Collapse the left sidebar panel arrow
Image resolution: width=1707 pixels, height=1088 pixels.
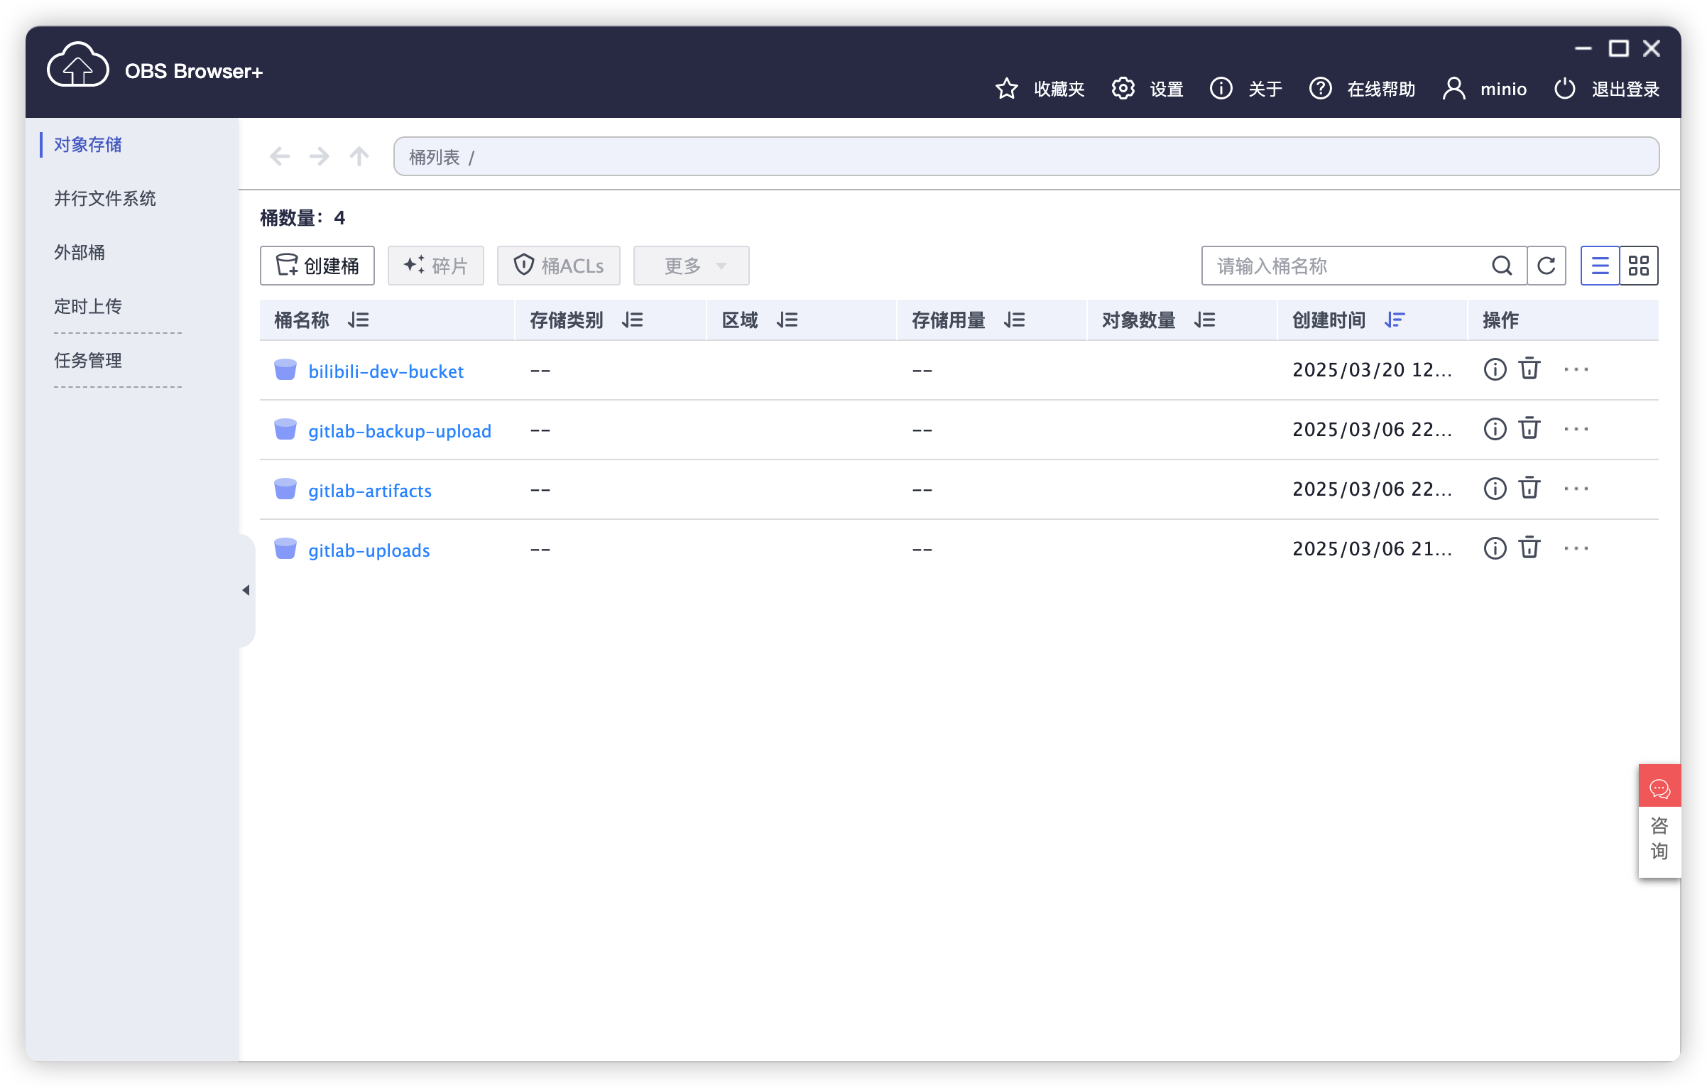coord(246,590)
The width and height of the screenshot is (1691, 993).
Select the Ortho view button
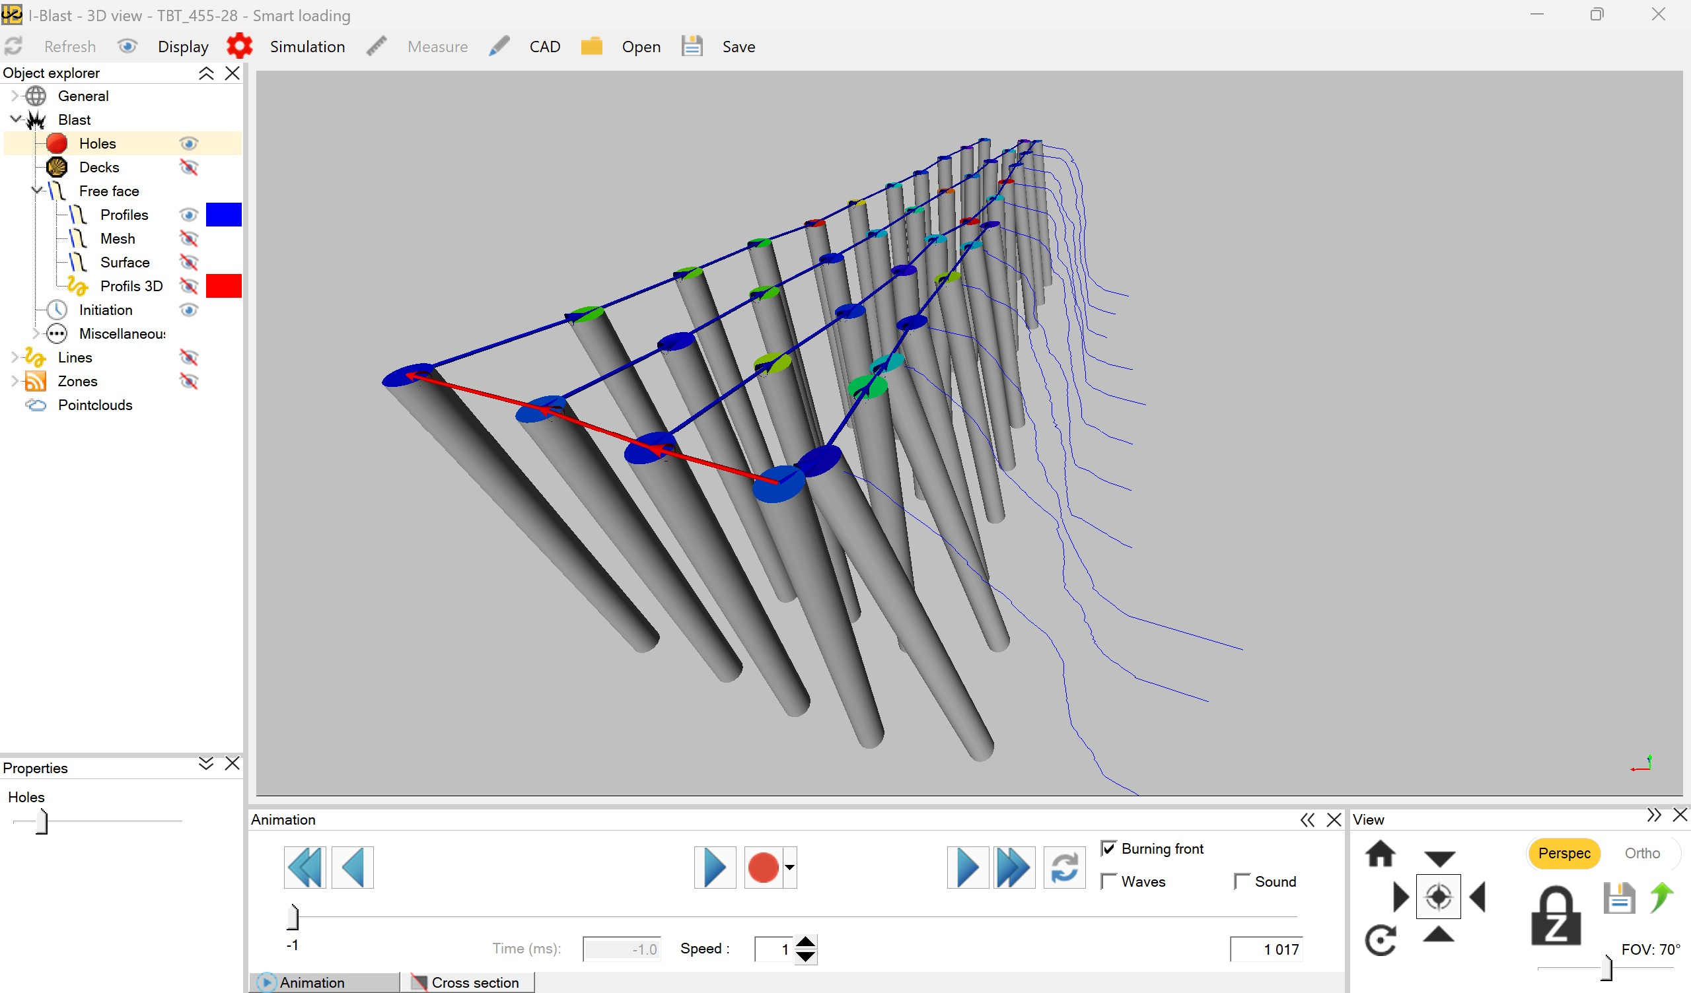1642,853
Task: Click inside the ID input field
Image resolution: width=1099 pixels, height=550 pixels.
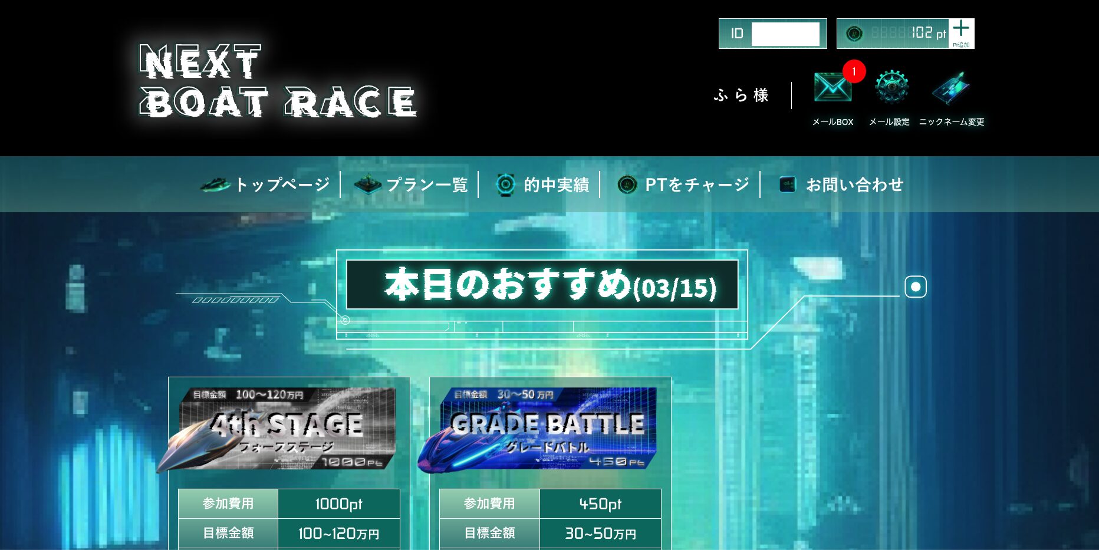Action: [x=784, y=34]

Action item: Pictures stay out. Copy exactly, and only, the lines from the one containing "Image resolution: width=1707" through the end of the data.

Reply:
Image resolution: width=1707 pixels, height=1088 pixels.
coord(246,590)
The width and height of the screenshot is (1691, 993).
Select the Ortho view button
1642,853
Task: Click inside the ID input field
Image resolution: width=1099 pixels, height=550 pixels.
Action: [x=784, y=34]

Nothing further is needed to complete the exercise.